◆ **Exercise directions**: Could you reproduce every one of the records below word for word, keeping each line unchanged and in the same order?

◆ **Given data**:
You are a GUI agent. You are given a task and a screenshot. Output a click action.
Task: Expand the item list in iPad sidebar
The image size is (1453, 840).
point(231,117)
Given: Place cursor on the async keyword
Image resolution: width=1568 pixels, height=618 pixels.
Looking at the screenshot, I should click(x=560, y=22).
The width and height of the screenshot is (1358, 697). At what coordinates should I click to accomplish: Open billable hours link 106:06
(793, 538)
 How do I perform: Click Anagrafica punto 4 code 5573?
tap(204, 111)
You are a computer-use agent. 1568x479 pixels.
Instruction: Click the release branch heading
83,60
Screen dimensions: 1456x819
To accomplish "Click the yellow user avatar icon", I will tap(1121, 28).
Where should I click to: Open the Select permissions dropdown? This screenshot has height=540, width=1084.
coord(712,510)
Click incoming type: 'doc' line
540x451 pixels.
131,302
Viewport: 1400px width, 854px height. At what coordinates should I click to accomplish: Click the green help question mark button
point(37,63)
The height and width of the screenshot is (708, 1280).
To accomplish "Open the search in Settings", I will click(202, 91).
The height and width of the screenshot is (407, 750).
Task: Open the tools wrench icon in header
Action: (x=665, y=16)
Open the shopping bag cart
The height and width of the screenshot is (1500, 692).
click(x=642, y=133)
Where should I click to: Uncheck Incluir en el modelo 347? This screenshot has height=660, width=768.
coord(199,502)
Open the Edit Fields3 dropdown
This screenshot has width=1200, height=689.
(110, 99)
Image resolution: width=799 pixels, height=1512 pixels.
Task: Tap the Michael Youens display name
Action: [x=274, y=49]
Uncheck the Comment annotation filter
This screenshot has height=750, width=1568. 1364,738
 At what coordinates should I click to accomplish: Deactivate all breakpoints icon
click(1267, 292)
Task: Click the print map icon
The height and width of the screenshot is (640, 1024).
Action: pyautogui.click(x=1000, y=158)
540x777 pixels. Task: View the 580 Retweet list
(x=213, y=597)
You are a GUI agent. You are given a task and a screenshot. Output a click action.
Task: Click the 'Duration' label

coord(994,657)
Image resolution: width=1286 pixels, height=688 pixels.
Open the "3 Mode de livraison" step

◆ **Result below**:
You are a GUI agent. You are given a task and a screenshot. Output a click action.
Task: Expand the item list in iPad sidebar
The image size is (1453, 840).
point(231,117)
Given: Place cursor on the async keyword
Image resolution: width=1568 pixels, height=618 pixels.
Looking at the screenshot, I should click(x=560, y=22).
The width and height of the screenshot is (1358, 697). At what coordinates should I click to accomplish: Open billable hours link 106:06
(793, 538)
 How do I perform: Click Anagrafica punto 4 code 5573?
tap(204, 111)
You are a computer-use agent. 1568x479 pixels.
Instruction: Click the release branch heading
83,60
Screen dimensions: 1456x819
To accomplish "Click the yellow user avatar icon", I will tap(1121, 28).
Where should I click to: Open the Select permissions dropdown? This screenshot has height=540, width=1084.
coord(712,510)
Click incoming type: 'doc' line
540x451 pixels.
131,302
Viewport: 1400px width, 854px height. At what coordinates should I click to accomplish: Click the green help question mark button
point(37,63)
The height and width of the screenshot is (708, 1280).
To accomplish "Open the search in Settings", I will click(202, 91).
The height and width of the screenshot is (407, 750).
Task: Open the tools wrench icon in header
Action: (x=665, y=16)
Open the shopping bag cart
The height and width of the screenshot is (1500, 692).
click(x=642, y=133)
Where should I click to: Uncheck Incluir en el modelo 347? This screenshot has height=660, width=768.
coord(199,502)
Open the Edit Fields3 dropdown
This screenshot has width=1200, height=689.
(110, 99)
Image resolution: width=799 pixels, height=1512 pixels.
Task: Tap the Michael Youens display name
Action: [x=274, y=49]
Uncheck the Comment annotation filter
This screenshot has height=750, width=1568. 1364,738
 At what coordinates should I click to accomplish: Deactivate all breakpoints icon
click(1267, 292)
Task: Click the print map icon
The height and width of the screenshot is (640, 1024).
Action: pyautogui.click(x=1000, y=158)
540x777 pixels. Task: View the 580 Retweet list
(x=213, y=597)
You are a GUI agent. You are given a task and a screenshot. Output a click action.
Task: Click the 'Duration' label

coord(994,657)
Image resolution: width=1286 pixels, height=688 pixels.
Open the "3 Mode de livraison" step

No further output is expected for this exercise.